Cardoso disse que um forte trabalho vem sendo feito na criação animal com ênfase na produção, beneficiamento e estocagem de forragem com elevado número de famílias que passaram a experimentar o trabalho com silagem, com fenação, trabalho com palma consorciada, fabricação de farelo a partir das plantas nativas da região e culturas adaptadas. “A gente tem notado um grande número de pessoas que estão aderindo a essa idéia de estocar a forragem no período de inverno pra garantir alimentação dos animais na seca e, uma das questões que tem sido muito importante tem sido exatamente essa organização a partir do Coletivo Regional hoje com intervenção nas políticas públicas, então até 2005 na região a gente tinha uns dois conjuntos de máquinas forrageiras enciladeiras que trabalhava coletivamente e hoje na região, pelo nosso levantamento, isso já passa de doze conjuntos que tem o papel de trabalhar de forma coletiva e estocar forragem, produzir forragem para as famílias agricultoras”.
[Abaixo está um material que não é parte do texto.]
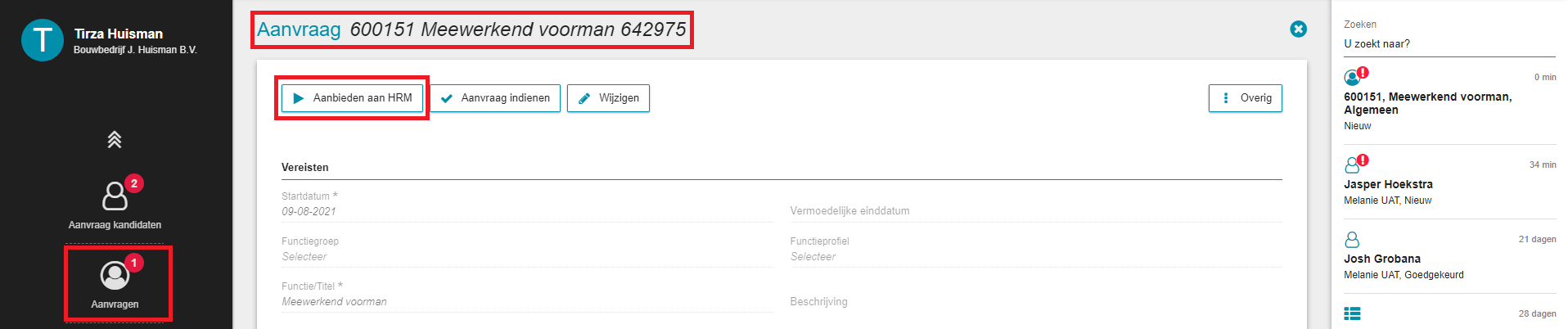Click the Startdatum field
This screenshot has width=1568, height=329.
click(x=527, y=211)
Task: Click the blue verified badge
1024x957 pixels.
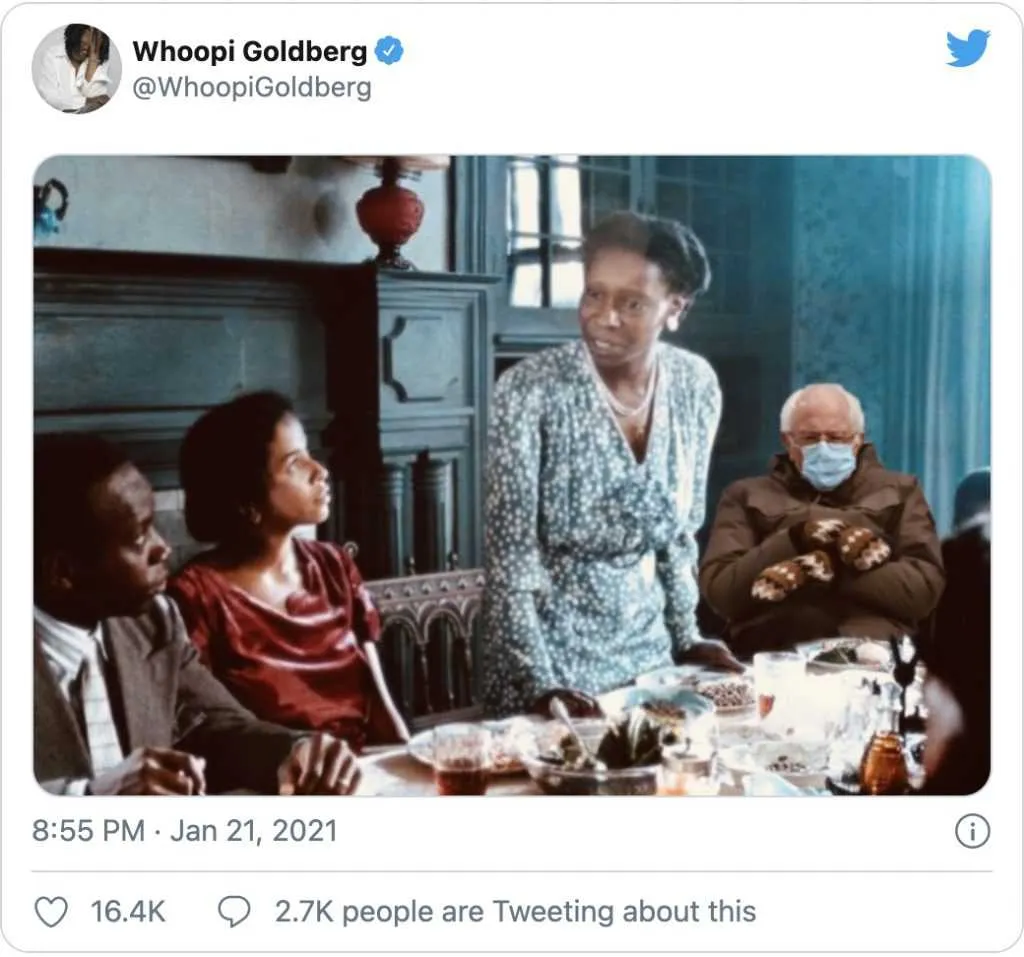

Valterlândio disse que tudo tem sido possível graças à busca de parcerias com entidades diversas, ao desempenho e dedicação das famílias agricultoras no processo de aprendizado e na adoção de tecnologias realmente adaptadas ao semiárido e aos trabalhos desenvolvidos nas discussões territoriais. “Eu acho que é importante a gente ter os nossos agricultores que se dedicam, que estão dispostos a inovar, a experimentar, mas também nossos parceiros são muito importante, eu acho que a Misereor é um dos primeiros parceiros que apoiou essa iniciativa, a partir de Misereor veio Heifer, hoje a gente já está com o apoio da Petrobrás que tem apoiado as oficinas de confecção de silos e também a intervenção das políticas públicas através do Fórum Territorial do Cariri que tem possibilitado que as famílias agricultoras possam garantir a alimentação de qualidade para os animais”.